Kansas City Tapping Massive Vein of Sustainability Funding
January 9, 2024 | | 4 min read
The Kansas City area, which is emerging as a national sustainability hub, is preparing for a windfall of federal funds to get even greener.
The sums are so sizable – up to $200 million over five years – that even climate change skeptics may be surprised by the coming surge of bike lanes, tree plantings, green transportation corridors and more energy-efficient housing and buildings.
By the time this pot of federal honey gets spooned out locally, soccer fans from around the world will be headed to Arrowhead Stadium for the 2026 FIFA World Cup matches. They will marvel at a host of green projects in the works to meet the requirements of the event backers.
As soccer fans gather for the World Cup, the largest municipally pushed solar power farm in the nation is likely to be humming at the newly refurbished Kansas City International Airport. Panasonic will also be operating at its new $4 billion electric vehicle battery plant in De Soto, Kansas.
So, what fresh sustainability funds are now tantalizing local officials?
The Biden administration and Congress recently passed the Bipartisan Infrastructure Law and Inflation Reduction Act to get the economy moving again after the COVID recession and reinvigorate America’s manufacturing muscle.
The spending will funnel unprecedented levels of support into renewables, energy efficiency, EV charging stations and other strategies that will reduce greenhouse gas emissions that accelerate global warming.
The MId-America Regional Council (MARC) and its nine area counties and 119 cities in Missouri and Kansas for months have been devising and prioritizing plans worthy of funding from a total of between $50 million and $200 million for Kansas City carved from the Inflation Reduction Act. The program, administered by the U.S. Environmental Protection Agency (EPA), amounts to $4.6 billion nationally.
Tom Jacobs, MARC chief resilience officer, said the agency has been working with local governments and stakeholders to identify resilience projects worthy of support. Many of those projects were submitted to meet a Dec. 15 internal deadline and are now being reviewed.
Jacobs declined to specify in any details what kinds of novel sustainable efforts communities from Olathe to Parkville may be eager to fund.
“We’re dealing with extraordinarily detailed information,” he said.
“The largest portion of the funding will be dedicated to the energy efficiency of buildings – government and privately held – where the most dramatic gains of greenhouse gas emission reductions are to be achieved,” Jacobs said.
“Significant allocations are also anticipated to support transportation and urban forestry investments,” he said.
Jacobs also noted “commercial scale composting infrastructure” and “urban heat island reduction measures.”
MARC’s Climate and Environment Council in the coming weeks will recommend broad program priorities to the MARC board, which will then coordinate a vision statement and detailed description of area aspirations that will go to the EPA in April. The EPA could issue its decisions on what to support by the summer and the projects will be rolled out in the second half of the decade, Jacobs said.

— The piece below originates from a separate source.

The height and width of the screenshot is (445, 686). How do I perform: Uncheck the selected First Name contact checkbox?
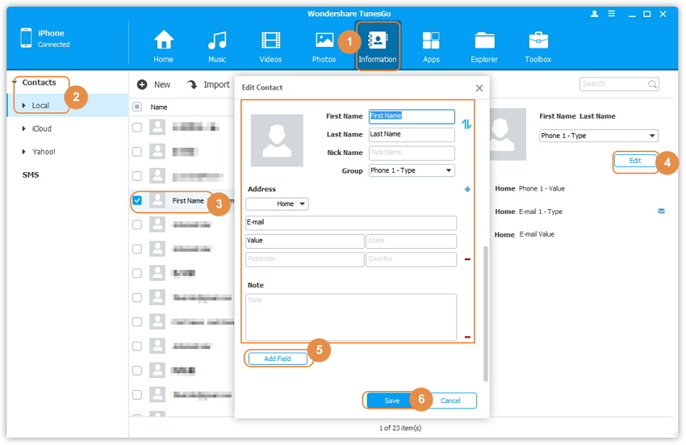137,200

Once the funding from EPA is secured, local officials will work with federal officials in fine tuning the strategy and get specific projects funded.
MARC’s council will be “taking the temperature” of the community and figuring out which projects will have both the largest impact and broadest support.
Mike Kelly, the council co-chair and chair of the Johnson County Board of Commissioners, said he and his fellow government leaders believe the time is right to fund and build out sustainability projects across the Kansas City metro region.
“This is the platform on which we were elected to serve,” he said. The goal is marrying up “environmental and economic benefits.”
What are some of the tantalizing possibilities?
“Fixed rail on Metcalf? I’m not the only one who shares that vision,” Kelly said.
Also, a new initiative is now being hammered out to deal with the mountain of area food waste that now routinely clogs landfills and spews greenhouse gases into the atmosphere. Kelly said many entities are working together to devise efforts to combat that problem locally and regionally.
“Composting projects divert huge amounts of food waste from landfills,” Kelly said. One recent report said that the carbon impact of U.S. food waste about equals that of all commercial planes flying overhead each day.
Ron Achelpohl, MARC director of transportation and environment, said that the EPA sourced funds will have broad impact helping with the buildout of “green infrastructure, resilience hubs connected by green corridors, bicycle infrastructure…”
“It’s a big deal.”
Martin Rosenberg is a Kansas City journalist and host of the Grid Talk podcast on the future of energy.